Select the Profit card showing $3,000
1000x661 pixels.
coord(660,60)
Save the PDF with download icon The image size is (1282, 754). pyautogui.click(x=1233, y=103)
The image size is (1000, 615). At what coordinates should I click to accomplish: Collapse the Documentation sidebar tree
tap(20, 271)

########################################

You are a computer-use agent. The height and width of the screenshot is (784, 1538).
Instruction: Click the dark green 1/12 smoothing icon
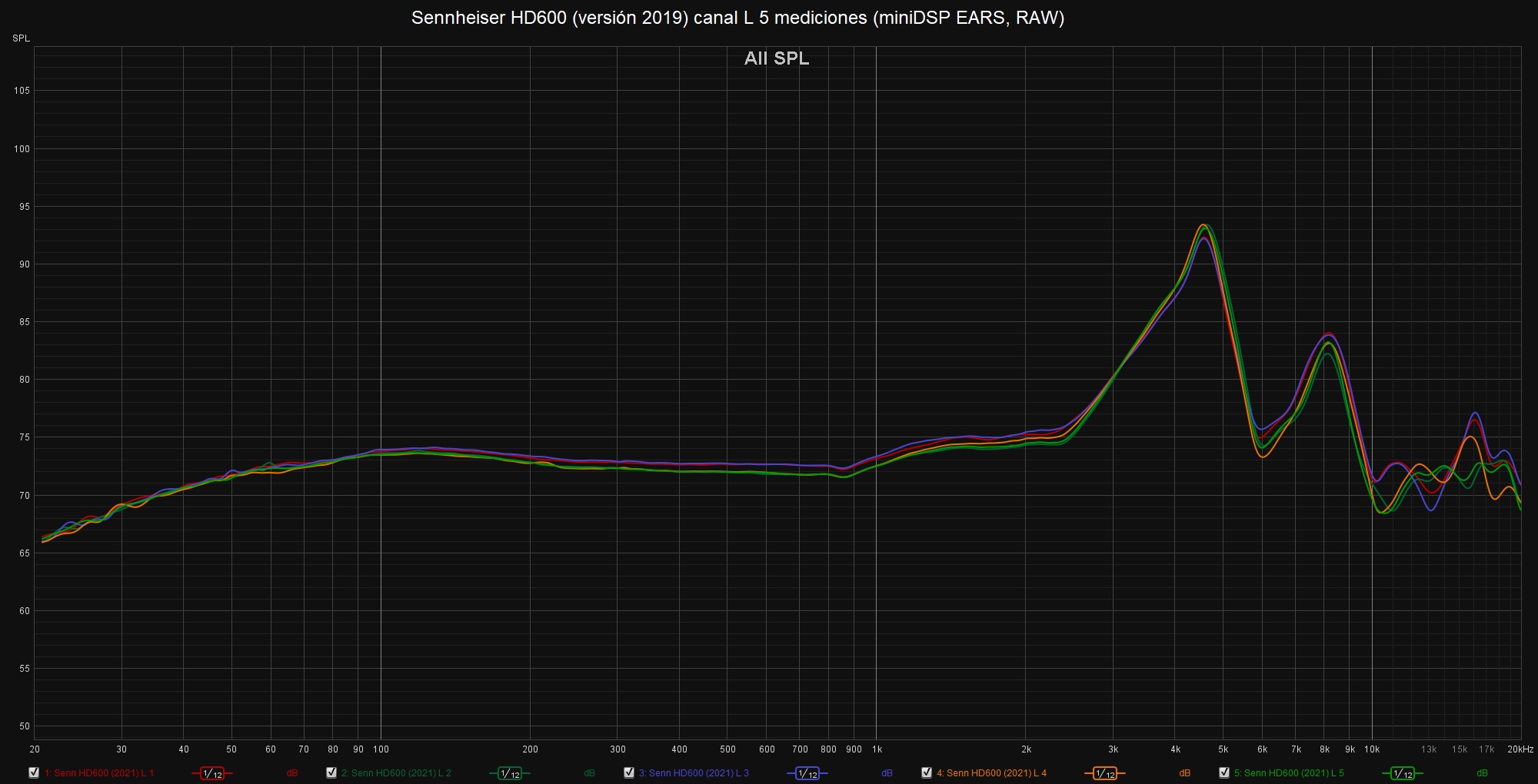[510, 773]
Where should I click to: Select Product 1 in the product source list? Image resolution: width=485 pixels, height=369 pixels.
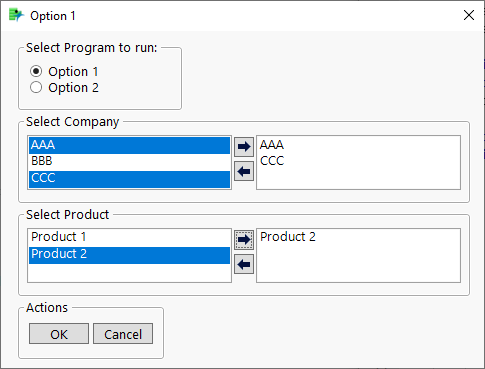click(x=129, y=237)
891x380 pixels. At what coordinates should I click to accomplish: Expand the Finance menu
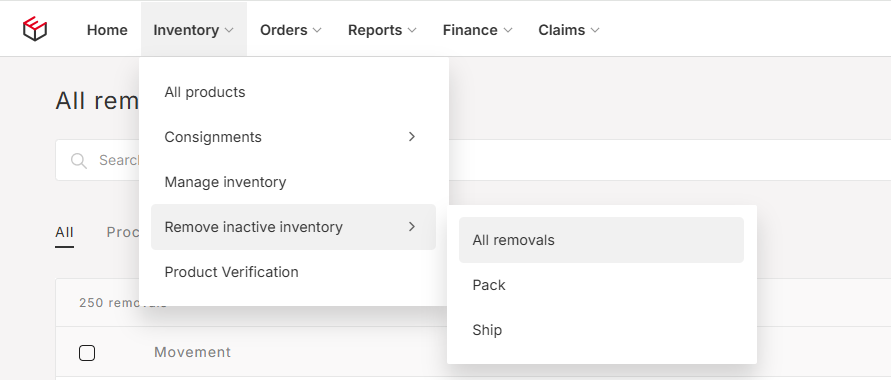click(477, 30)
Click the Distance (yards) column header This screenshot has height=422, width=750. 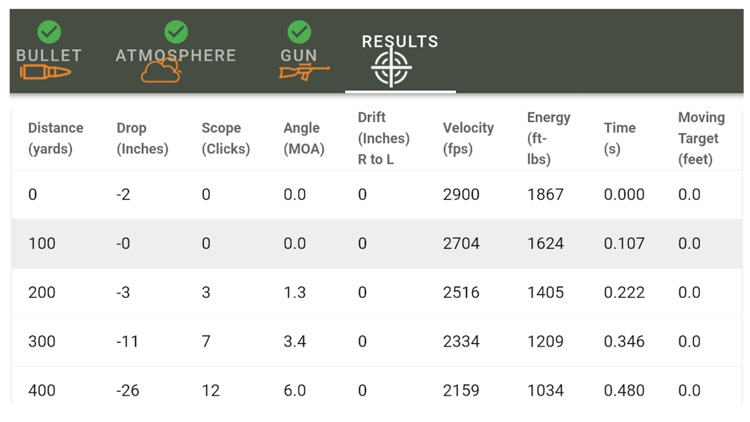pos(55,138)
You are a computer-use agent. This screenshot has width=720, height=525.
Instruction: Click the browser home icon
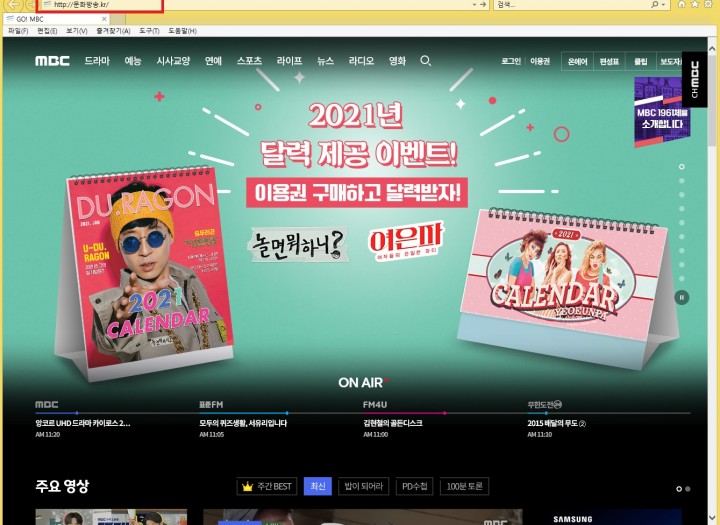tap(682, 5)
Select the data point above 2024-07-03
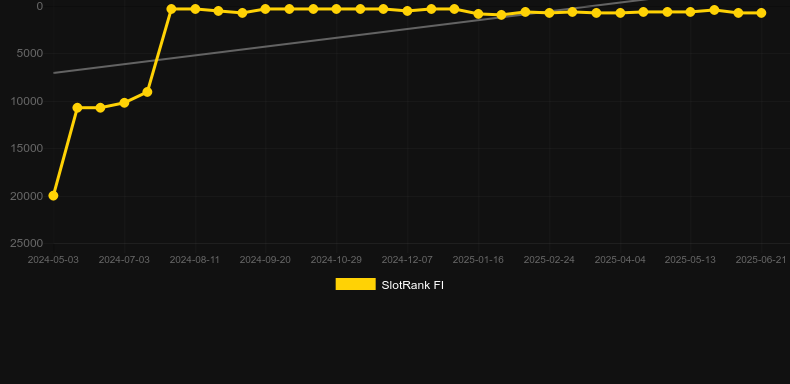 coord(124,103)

########################################

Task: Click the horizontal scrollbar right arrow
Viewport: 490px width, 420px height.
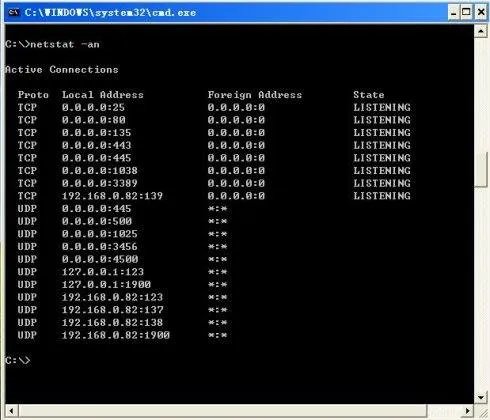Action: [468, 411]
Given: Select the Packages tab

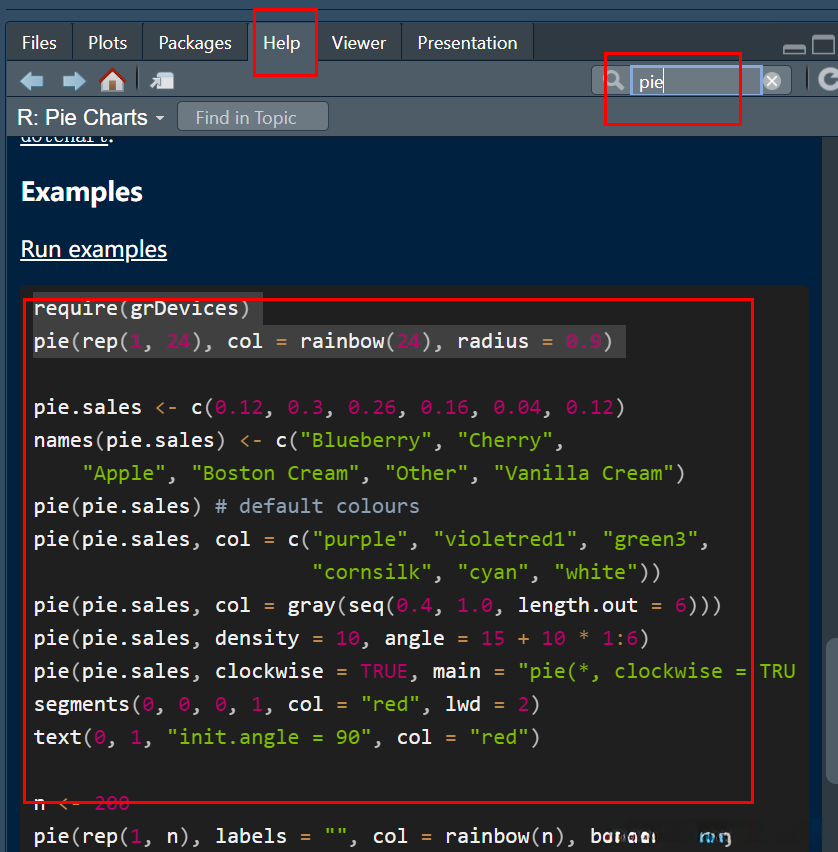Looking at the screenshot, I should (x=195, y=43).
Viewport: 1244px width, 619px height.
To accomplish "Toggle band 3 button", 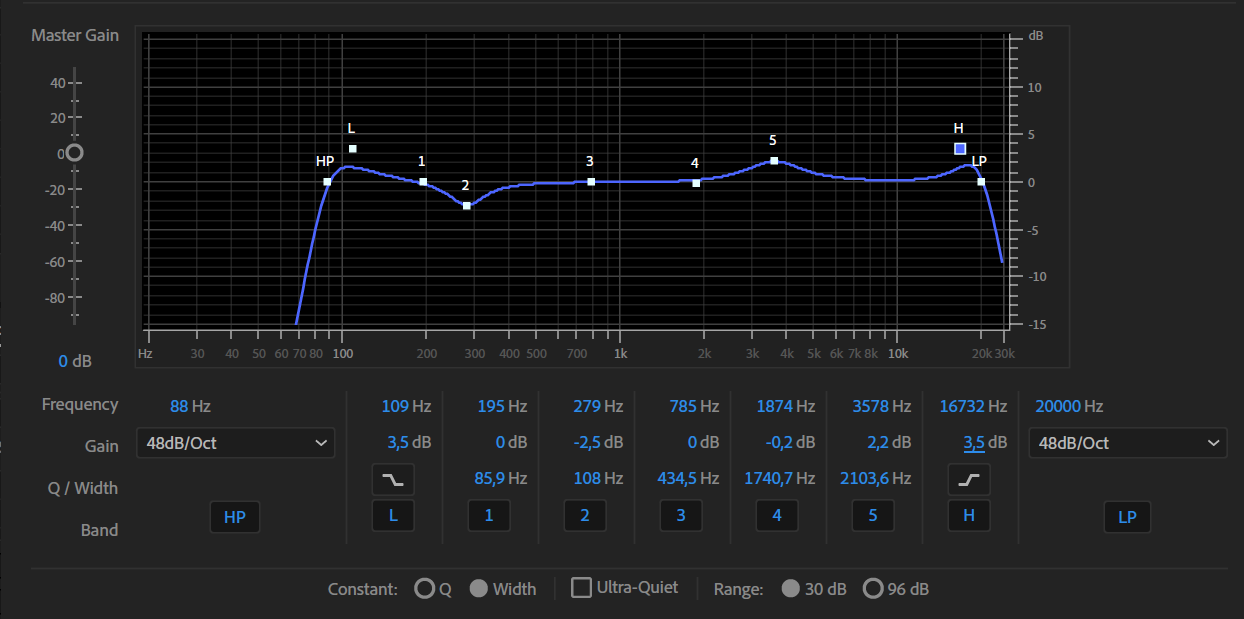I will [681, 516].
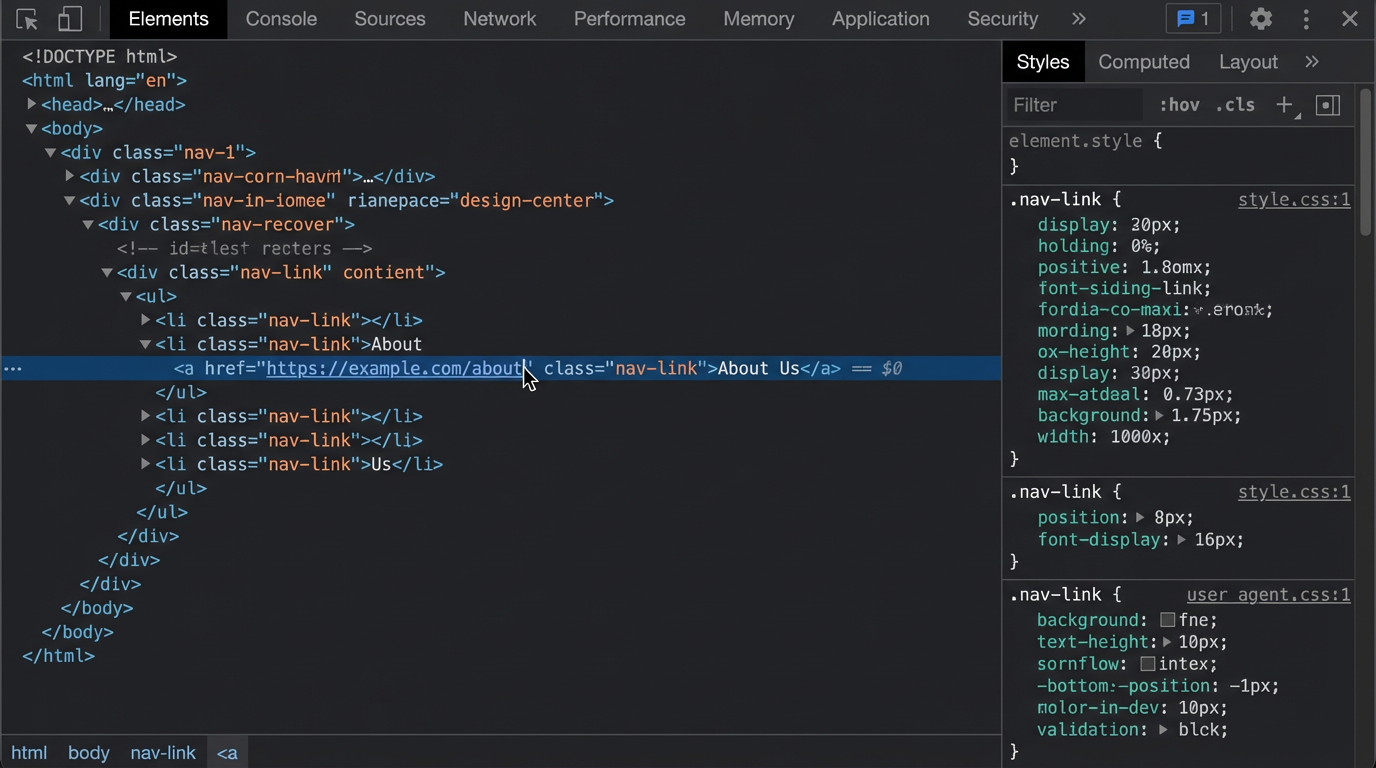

########################################

:: Activity ::
Your answer should consist of every line from the entries that holds "computer".

:: Task result ::
You are a computer-use agent. The height and width of the screenshot is (784, 1538).
You are a computer-use agent. This screenshot has width=720, height=525.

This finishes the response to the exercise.